Great Britain's male volleyball players are being led into battle by an ex-Army soldier who has brought a tough-talking approach to their set-up.
Arie 'Harry' Brokking hails from the small village of Ede in Holland and immediately after finishing school spent a year representing his country in the armed forces.
He swapped the front line for the volleyball court after that, though, forging a successful career as both a player and coach in his homeland, before heading to Sheffield in 2007 when the British Volleyball Federation asked him to head up their newly-formed team.
He accepted the post and five years later is preparing for his third Games - this his first without sporting the traditional orange of Holland - but he has lost none of the fighting spirit he learned in his early days, something he demonstrated when discussing the approach his side will take.
"I never accept a loss, but every team can beat another and that is why we are training hard," he said.
"There must be a moment when these teams slow down or break down, and I hope the first moment they do will be against Great Britain, who they think will not be up to the tournament. That means you can grab them, take them by the throat, and squeeze."
One of those entrusted to execute such plans by Brokking is Scot Mark McGivern. Schooled in the Glasgow suburb of Bellshill, the 29-year-old is the second-oldest player in what is a largely young GB squad, who begin their campaign on Sunday against Bulgaria.

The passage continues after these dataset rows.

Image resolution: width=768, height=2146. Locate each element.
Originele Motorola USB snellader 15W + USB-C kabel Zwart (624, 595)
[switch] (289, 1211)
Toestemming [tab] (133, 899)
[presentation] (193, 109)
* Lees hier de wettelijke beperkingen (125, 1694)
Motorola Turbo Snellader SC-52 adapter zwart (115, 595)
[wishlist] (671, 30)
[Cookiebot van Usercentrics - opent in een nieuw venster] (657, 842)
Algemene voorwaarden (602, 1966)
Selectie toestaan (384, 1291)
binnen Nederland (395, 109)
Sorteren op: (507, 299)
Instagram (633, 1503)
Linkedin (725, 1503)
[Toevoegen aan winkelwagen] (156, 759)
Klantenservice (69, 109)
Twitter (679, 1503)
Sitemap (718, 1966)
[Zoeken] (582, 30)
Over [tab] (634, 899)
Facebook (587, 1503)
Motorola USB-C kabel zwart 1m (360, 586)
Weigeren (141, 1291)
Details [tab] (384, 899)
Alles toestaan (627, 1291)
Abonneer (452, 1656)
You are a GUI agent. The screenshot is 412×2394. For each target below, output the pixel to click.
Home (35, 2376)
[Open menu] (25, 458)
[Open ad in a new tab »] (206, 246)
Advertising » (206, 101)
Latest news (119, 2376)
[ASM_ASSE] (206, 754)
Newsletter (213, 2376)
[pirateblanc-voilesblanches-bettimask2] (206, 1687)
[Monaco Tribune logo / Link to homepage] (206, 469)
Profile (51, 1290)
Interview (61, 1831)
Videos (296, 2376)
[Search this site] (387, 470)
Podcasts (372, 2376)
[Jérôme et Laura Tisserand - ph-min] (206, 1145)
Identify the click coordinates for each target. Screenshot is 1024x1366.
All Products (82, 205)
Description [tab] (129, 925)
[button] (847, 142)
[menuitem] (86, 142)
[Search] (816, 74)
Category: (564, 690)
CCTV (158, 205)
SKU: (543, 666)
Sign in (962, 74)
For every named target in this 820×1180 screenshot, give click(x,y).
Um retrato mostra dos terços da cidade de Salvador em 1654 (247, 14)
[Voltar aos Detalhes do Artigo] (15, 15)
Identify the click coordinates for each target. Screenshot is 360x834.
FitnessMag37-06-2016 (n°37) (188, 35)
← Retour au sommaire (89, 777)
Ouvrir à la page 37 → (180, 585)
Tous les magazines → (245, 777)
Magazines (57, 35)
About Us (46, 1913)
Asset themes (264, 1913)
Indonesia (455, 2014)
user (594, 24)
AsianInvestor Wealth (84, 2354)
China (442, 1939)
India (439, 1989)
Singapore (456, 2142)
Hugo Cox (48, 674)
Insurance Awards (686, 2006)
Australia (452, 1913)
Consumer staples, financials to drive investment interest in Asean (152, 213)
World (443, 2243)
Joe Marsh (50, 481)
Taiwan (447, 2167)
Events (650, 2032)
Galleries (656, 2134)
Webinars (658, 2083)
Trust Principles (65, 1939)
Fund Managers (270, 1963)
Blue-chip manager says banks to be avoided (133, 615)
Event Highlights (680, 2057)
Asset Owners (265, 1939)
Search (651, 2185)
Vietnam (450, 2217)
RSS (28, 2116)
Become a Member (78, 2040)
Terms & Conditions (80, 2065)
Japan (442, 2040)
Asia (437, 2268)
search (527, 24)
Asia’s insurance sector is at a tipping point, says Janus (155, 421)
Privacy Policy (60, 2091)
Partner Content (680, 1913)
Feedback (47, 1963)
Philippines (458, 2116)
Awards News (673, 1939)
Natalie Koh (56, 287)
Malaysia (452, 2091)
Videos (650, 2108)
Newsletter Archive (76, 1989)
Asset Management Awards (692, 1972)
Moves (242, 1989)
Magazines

"I have the Olympic motto 'Citius, Altius, Fortius' on my arm," McGivern said. "I got it done four years ago to remind me to work hard towards my goal. I had to keep that in mind to make my dream come true.
"If we can win a game or two, the momentum can build. Volleyball is a quick-moving game, it's exciting and we can get the team moving. We're going to come out fighting. Our ranking isn't high because we've not played at ranking competitions, but we are a tough team.
"Our team formed because we won the Olympics, but we've got a young group that can move on and get the sport going forward. I'd like to work with young kids and get more people interested in the sport."